We like to think we know how we spend our time. But the truth is, most of us are living in a false narrative.
We say we’re too busy to focus on what matters: to move our body, to start that idea, to reach out to someone we love. But somehow, we always have time to scroll, swipe, and sink into distraction.
The problem isn’t time. It’s a lack of awareness.
Most of your daily choices aren’t conscious. They’re automatic. In neuroscience, this is known as default mode processing. Your brain running habitual loops to conserve energy. Helpful for tying your shoes. Terrible for building an intentional life.
Here’s the wake-up call: A Harvard study found that the average person spends 47% of their waking hours thinking about something other than what they’re doing.
No wonder time feels like it’s slipping away.
So how do you break the cycle?
By spotting your time thieves and your time multipliers:
🕳 Time thieves drain your energy and give little in return. They’re the tasks that leave you wondering, “How did that take up so much of my day?”
⚡ Time multipliers are rare and valuable. They give back more than they take, creating energy, focus, or momentum that spills into everything else.
But you can’t fix what you don’t track.
That’s why I recommend doing a Time Audit, a simple but powerful tool that changed everything for me.
The Time Audit Exercise
Most people misjudge how they spend their time by more than 30%. And in a world engineered to hijack your attention, that misjudgment becomes a hidden tax on your life.
Here’s the math:
Losing just 2 hours a day to distraction = 730 hours a year.
That’s enough time to:
- Learn a skill that changes your career
- Launch a side project
- Rebuild your health or relationships
- Finally do the thing you keep putting off
The problem is, it never feels like a loss, until you see the pattern.
That’s the power of a time audit.
It’s not about guilt.
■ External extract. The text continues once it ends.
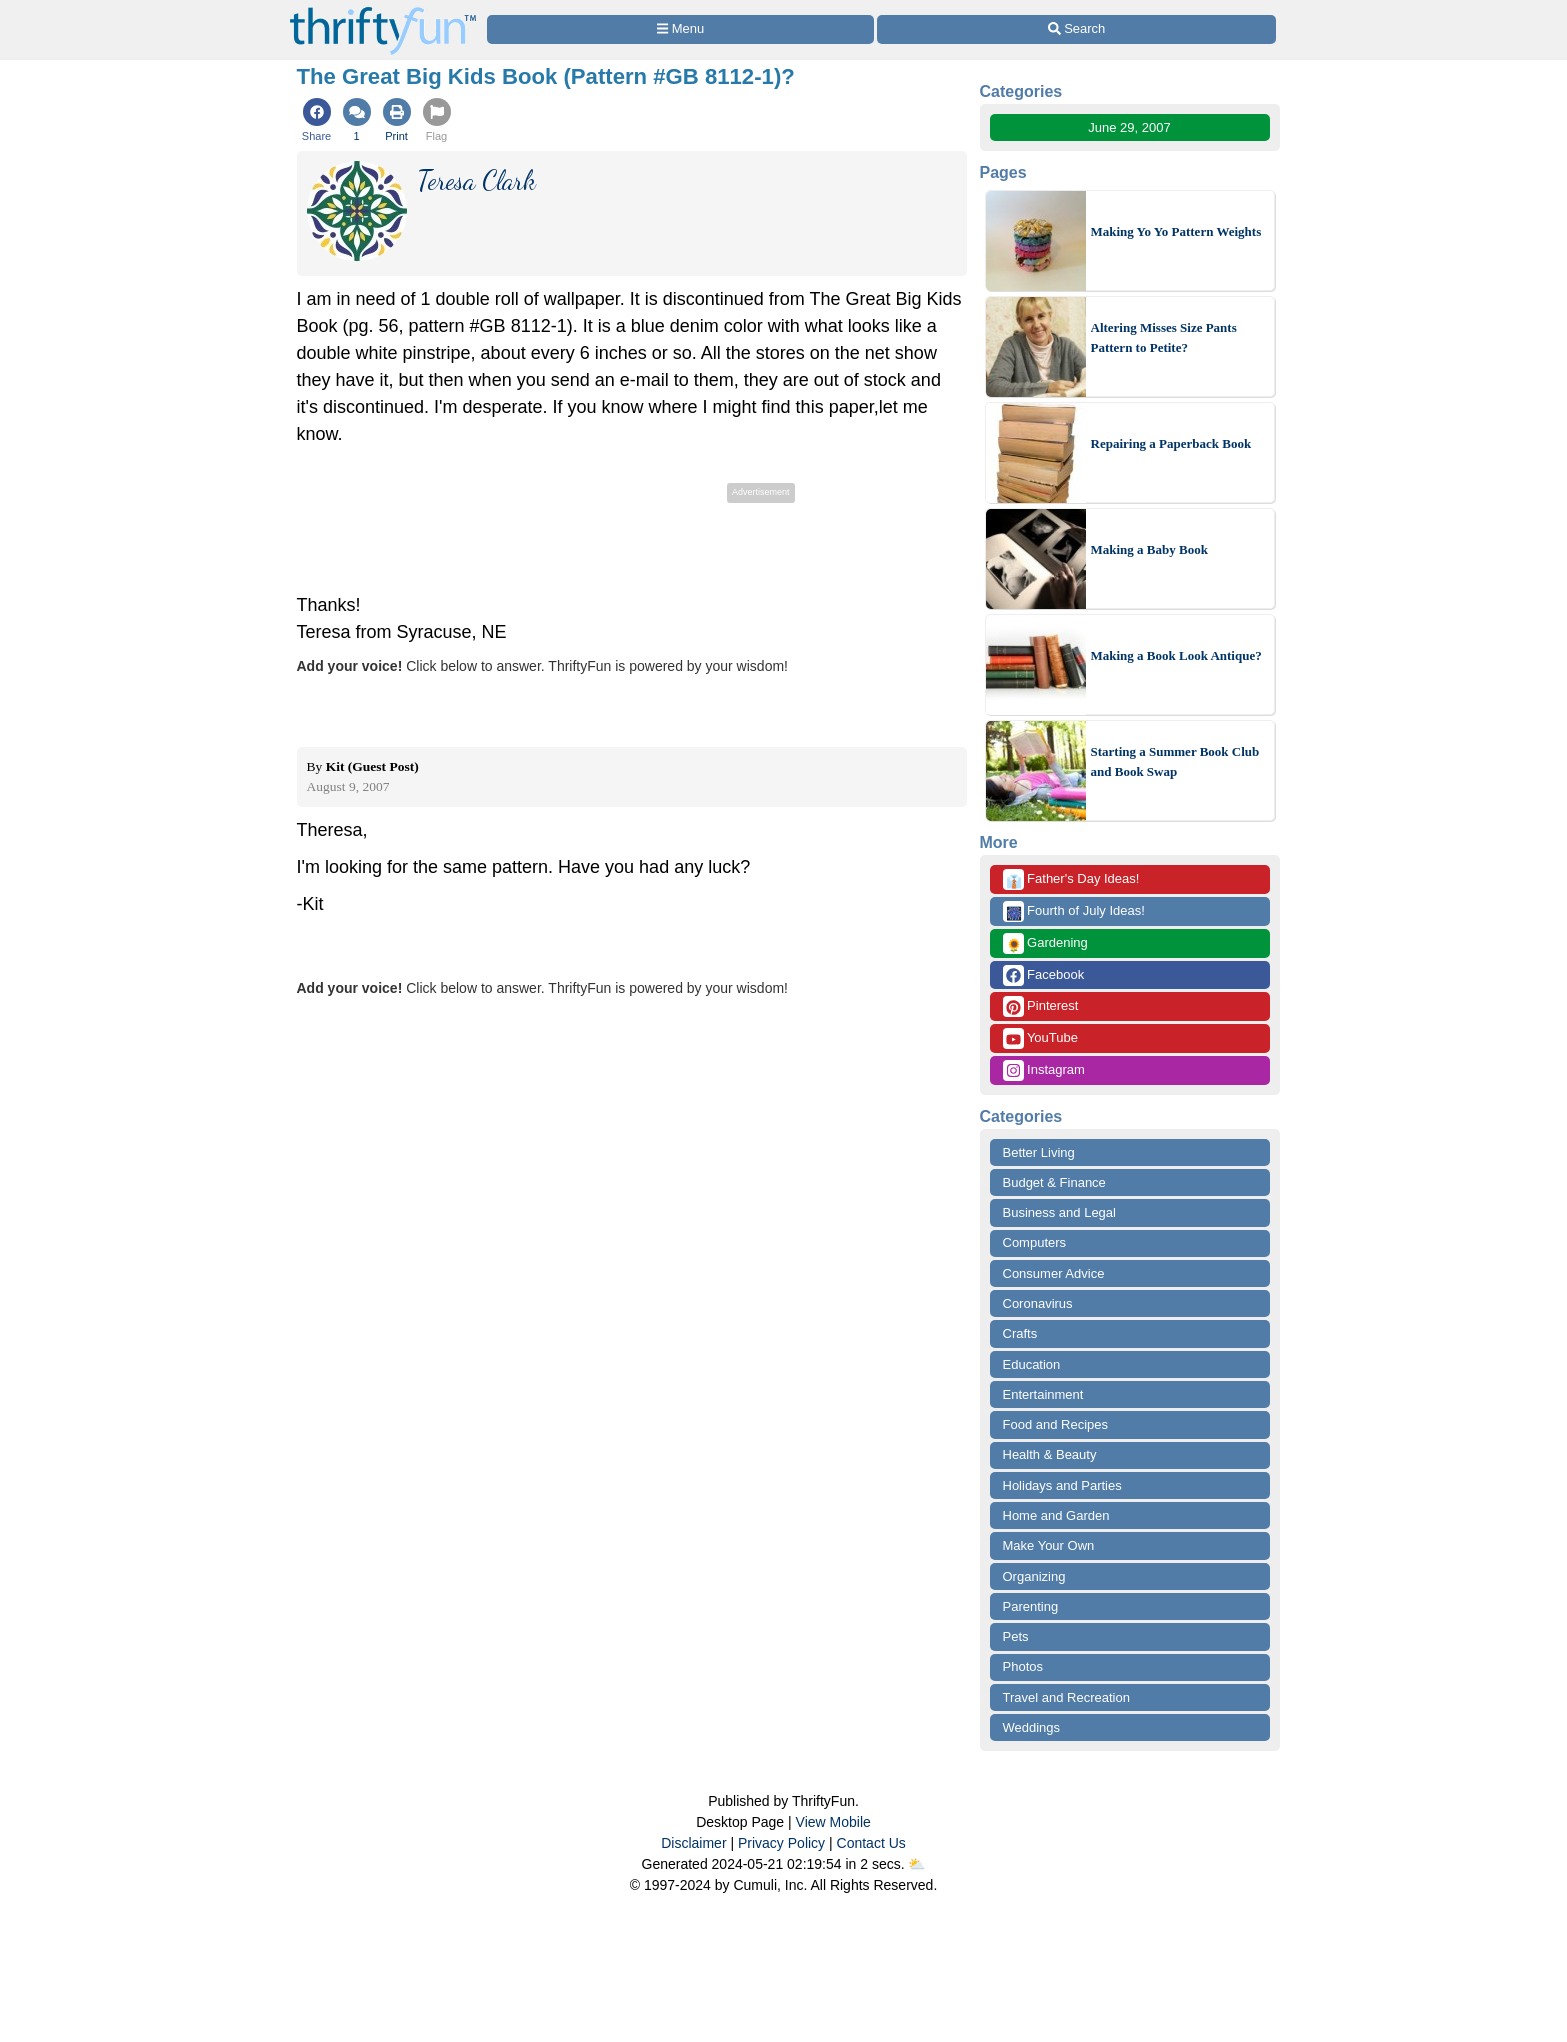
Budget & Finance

It’s about visibility.
It shows you what your week actually looks like, so you can start designing one that works.
Step 1: Rebuild the Truth

Start with your calendar. Apple Calendar, Google Calendar, paper journal - doesn’t matter.
Reconstruct your last 7 days in 1–2 hour blocks.
Write down exactly what you were doing in each window.
Don’t write “work.” Write: responding to emails, scrolling Twitter while pretending to work, watching Netflix, making dinner, playing with my kid etc.
Include both your work and personal life.
If you can’t remember perfectly, estimate. You’re not tracking to judge yourself, you’re tracking to wake up.
Step 2: Label the Layers

Time is one thing. Energy and focus are everything.
For each block, rate:
Energy:
🟢 Green = Energised
🟠 Orange = Neutral
🔴 Red = Drained
Focus:
+ (Plus) = You were present. You knew why you were doing what you were doing.
– (Minus) = You were distracted or mentally scattered.
What you’re looking for is alignment:
- When did your best energy go to your most important work?
- Where did energy and attention fall out of sync?
You may be surprised at how often your high-energy hours are wasted on low-impact tasks.
Step 3: Reflect Without Judgment
Now zoom out and ask yourself:
- When did I feel most energised and what was I doing?
- When was I most focused and why?
- How much of my time reflected what actually matters to me?
- What distracted me and how often?
Look for patterns. Spot the leaks. Name the multipliers and the thieves.
This part is all about understanding where your time is actually going, and reclaiming control.
Step 4: Recalibrate Intentionally
Now ask: What’s one thing I’ll do differently this week?
Don’t overhaul your entire life. That’s a recipe for failure.
Make one small shift:
- Move your deep work to your peak energy window
- Reclaim one hour from distraction and invest it into growth
- Add something that energises you (a walk, journaling, reading)
Repeat it. Refine it. Let it compound.
Big change begins with one clear step.
I highly recommend doing this exercise. It genuinely changed my life when I felt constantly time-poor and overwhelmed.
I used to end my days unfulfilled, like I was using all my time to do things that didn’t align with my values. Things that looked productive on the surface but left me feeling empty.
The Time Audit changed that.
Even though I still have the same 24 hours in a day, I now spend more of them on what truly matters, because I became aware of the time thieves, and I’ve drastically reduced them.
As a result, I feel more energised, more focused, and happier.
Not because I’m doing more, but because I’m finally doing the right things.
So if you’ve been feeling scattered, behind, or stuck in the wrong loop…
Do the audit.
Awareness really is the first step to freedom.